AI

Anthropic’s Claude Opus 4.5 is here: Cheaper AI, infinite chats, and coding skills that beat humans

Anthropic released its most capable artificial intelligence model yet on Monday, slashing prices by about two-thirds while claiming state-of-the-art performance in software engineering — a strategic move that intensifies the AI ​​startup’s competition with entrenched rivals OpenAI and Google.

The new model, Claude Opus 4.5scored higher on Anthropic’s most challenging internal technical assessment than any human candidate in the company’s history, according to materials reviewed by VentureBeat. The result underscores both the rapidly advancing capabilities of AI systems and growing questions about how the technology will reshape white-collar professions.

The Amazon-backed company is touting Claude Opus 4.5 Import tokens of $5 per million And Export tokens of $25 per million – a dramatic reduction from the $15 and $75 rates for its predecessor, Claude Opus 4.1released earlier this year. This move opens up groundbreaking AI capabilities to a broader group of developers and enterprises, while putting pressure on competitors to match both performance and prices.

“We want to make sure this really works for people who want to work with these models,” said Alex Albert, Anthropic’s head of developer relations, in an exclusive interview with VentureBeat. “That’s really our focus: How can we make Claude better able to help you do the things that you don’t necessarily want to do in your job?”

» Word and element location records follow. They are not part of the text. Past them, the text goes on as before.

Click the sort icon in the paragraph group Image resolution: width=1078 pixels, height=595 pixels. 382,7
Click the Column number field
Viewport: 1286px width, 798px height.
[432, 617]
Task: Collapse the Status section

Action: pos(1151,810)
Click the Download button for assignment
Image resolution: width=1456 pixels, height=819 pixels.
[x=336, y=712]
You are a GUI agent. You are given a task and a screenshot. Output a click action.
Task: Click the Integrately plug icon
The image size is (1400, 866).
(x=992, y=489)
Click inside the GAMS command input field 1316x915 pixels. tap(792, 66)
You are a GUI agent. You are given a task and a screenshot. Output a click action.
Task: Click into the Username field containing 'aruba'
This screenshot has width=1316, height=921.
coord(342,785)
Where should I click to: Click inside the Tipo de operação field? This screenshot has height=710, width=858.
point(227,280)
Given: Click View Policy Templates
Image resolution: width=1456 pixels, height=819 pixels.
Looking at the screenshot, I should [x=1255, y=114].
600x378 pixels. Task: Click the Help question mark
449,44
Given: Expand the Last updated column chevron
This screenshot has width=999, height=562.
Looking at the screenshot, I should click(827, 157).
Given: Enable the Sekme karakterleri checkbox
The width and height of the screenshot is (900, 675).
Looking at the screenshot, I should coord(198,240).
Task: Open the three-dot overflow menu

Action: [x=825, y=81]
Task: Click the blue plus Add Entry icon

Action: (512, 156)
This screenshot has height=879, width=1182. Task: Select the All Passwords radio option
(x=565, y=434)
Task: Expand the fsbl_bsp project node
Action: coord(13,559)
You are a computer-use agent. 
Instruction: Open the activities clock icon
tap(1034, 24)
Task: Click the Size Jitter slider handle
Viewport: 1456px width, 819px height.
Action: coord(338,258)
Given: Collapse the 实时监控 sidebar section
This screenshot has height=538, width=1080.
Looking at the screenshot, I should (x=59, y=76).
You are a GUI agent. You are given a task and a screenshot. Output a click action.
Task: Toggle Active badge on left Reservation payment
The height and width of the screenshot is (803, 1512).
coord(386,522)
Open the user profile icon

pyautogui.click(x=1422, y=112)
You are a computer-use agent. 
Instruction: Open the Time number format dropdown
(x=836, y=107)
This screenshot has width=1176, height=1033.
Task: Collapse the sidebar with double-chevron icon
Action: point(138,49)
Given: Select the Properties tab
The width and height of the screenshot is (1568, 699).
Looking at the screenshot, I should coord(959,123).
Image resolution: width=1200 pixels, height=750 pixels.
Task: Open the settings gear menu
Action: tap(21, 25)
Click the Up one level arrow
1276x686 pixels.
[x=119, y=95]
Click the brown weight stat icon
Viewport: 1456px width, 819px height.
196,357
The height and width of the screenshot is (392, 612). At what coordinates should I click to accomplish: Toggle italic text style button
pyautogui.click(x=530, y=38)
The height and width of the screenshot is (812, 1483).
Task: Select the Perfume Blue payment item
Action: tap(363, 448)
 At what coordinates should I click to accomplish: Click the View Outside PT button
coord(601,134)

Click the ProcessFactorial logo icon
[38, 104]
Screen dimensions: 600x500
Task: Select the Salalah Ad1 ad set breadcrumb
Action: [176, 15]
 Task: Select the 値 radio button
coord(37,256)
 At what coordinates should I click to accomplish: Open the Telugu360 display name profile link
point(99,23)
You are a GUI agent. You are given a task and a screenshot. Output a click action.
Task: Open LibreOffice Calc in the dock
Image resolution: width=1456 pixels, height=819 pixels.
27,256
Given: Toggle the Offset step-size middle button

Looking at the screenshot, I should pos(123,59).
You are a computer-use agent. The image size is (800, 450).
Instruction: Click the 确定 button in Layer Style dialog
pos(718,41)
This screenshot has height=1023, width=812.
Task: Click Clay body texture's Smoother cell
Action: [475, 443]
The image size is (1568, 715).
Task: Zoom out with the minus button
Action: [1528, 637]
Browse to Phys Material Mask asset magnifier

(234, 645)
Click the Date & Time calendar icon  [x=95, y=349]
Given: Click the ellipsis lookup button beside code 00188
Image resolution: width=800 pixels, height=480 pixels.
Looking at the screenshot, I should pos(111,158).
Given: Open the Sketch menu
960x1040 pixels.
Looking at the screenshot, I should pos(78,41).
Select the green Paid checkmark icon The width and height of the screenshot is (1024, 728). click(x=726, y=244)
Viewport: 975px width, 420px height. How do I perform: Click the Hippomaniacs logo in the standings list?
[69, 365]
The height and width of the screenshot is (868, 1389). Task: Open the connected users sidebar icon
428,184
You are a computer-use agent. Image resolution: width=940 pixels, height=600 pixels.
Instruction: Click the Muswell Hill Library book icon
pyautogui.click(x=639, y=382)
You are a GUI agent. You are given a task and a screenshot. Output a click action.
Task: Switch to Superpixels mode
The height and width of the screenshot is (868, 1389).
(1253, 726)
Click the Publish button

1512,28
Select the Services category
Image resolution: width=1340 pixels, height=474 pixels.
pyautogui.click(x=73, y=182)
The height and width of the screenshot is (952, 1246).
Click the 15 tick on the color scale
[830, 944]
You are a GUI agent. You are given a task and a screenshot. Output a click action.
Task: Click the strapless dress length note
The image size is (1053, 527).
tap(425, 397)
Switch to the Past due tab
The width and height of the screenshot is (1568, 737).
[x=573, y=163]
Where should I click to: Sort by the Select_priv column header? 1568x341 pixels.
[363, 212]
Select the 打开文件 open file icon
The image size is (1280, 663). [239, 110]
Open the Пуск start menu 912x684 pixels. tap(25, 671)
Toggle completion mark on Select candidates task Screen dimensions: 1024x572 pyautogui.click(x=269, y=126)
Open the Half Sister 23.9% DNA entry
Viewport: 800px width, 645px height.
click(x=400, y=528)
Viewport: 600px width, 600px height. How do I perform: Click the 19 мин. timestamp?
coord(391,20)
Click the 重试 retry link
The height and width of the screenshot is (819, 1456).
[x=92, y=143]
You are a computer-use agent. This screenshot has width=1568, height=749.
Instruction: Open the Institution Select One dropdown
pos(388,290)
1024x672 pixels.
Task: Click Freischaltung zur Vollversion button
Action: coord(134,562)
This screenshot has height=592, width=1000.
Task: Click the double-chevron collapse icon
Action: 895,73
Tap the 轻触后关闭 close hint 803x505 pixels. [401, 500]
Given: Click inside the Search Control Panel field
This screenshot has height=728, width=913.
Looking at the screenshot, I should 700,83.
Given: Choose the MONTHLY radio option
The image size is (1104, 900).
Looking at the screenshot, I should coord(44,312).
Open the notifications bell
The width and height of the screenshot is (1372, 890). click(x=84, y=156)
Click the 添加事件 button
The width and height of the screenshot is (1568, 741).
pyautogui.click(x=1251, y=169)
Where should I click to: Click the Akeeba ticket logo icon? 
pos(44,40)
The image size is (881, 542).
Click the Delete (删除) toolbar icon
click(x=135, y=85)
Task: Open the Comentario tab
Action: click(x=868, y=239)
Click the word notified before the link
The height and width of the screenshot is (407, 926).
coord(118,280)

The announcement comes as Anthropic races to maintain their position in an increasingly crowded field. OpenAI was recently released GPT-5.1 and a specialized encryption model called CodexMax who can work autonomously for a longer period of time. Google revealed Gemini 3 just last week, even with OpenAI there are concerns about the search giant’s progress, according to a recent report from The Information.

Opus 4.5 demonstrates improved judgment on real-world tasks, developers say

Anthropic’s internal testing showed what the company describes as a qualitative leap in Claude Opus 4.5’s reasoning ability. The model achieved an accuracy of 80.9% SWE bank verifieda benchmark that measures real-world software engineering tasks and outperforms OpenAI’s Sonnet 4.5 (77.2%) and Google’s Gemini 3 Pro (76.2%), according to the company’s data.

But the technical benchmarks only tell part of the story. Albert said employee testers consistently reported that the model shows better judgment and intuition across a variety of tasks – a shift he described as the model developing a sense of what’s important in the real world.

“The model just gets it,” Albert said. “It’s just developed this kind of intuition and judgment about a lot of real-world things that qualitatively feels like a big leap forward over previous models.”

He mentioned his own workflow as an example. Previously, Albert said he asked AI models to gather information, but was hesitant to rely on their synthesis or prioritization. With Opus 4.5, he delegates more complete tasks and links them to Slack and internal documents to produce coherent summaries that align with his priorities.

See also  Microsoft announces glut of new data centers but says it won't let your electricity bill go up

Opus 4.5 outperforms all human candidates on the company’s toughest technical test

The model’s performance on Anthropic’s internal technical assessment marks a notable milestone. The take-home exam, intended for potential performance engineering candidates, is designed to evaluate technical competence and judgment under time pressure within a prescribed limit of two hours.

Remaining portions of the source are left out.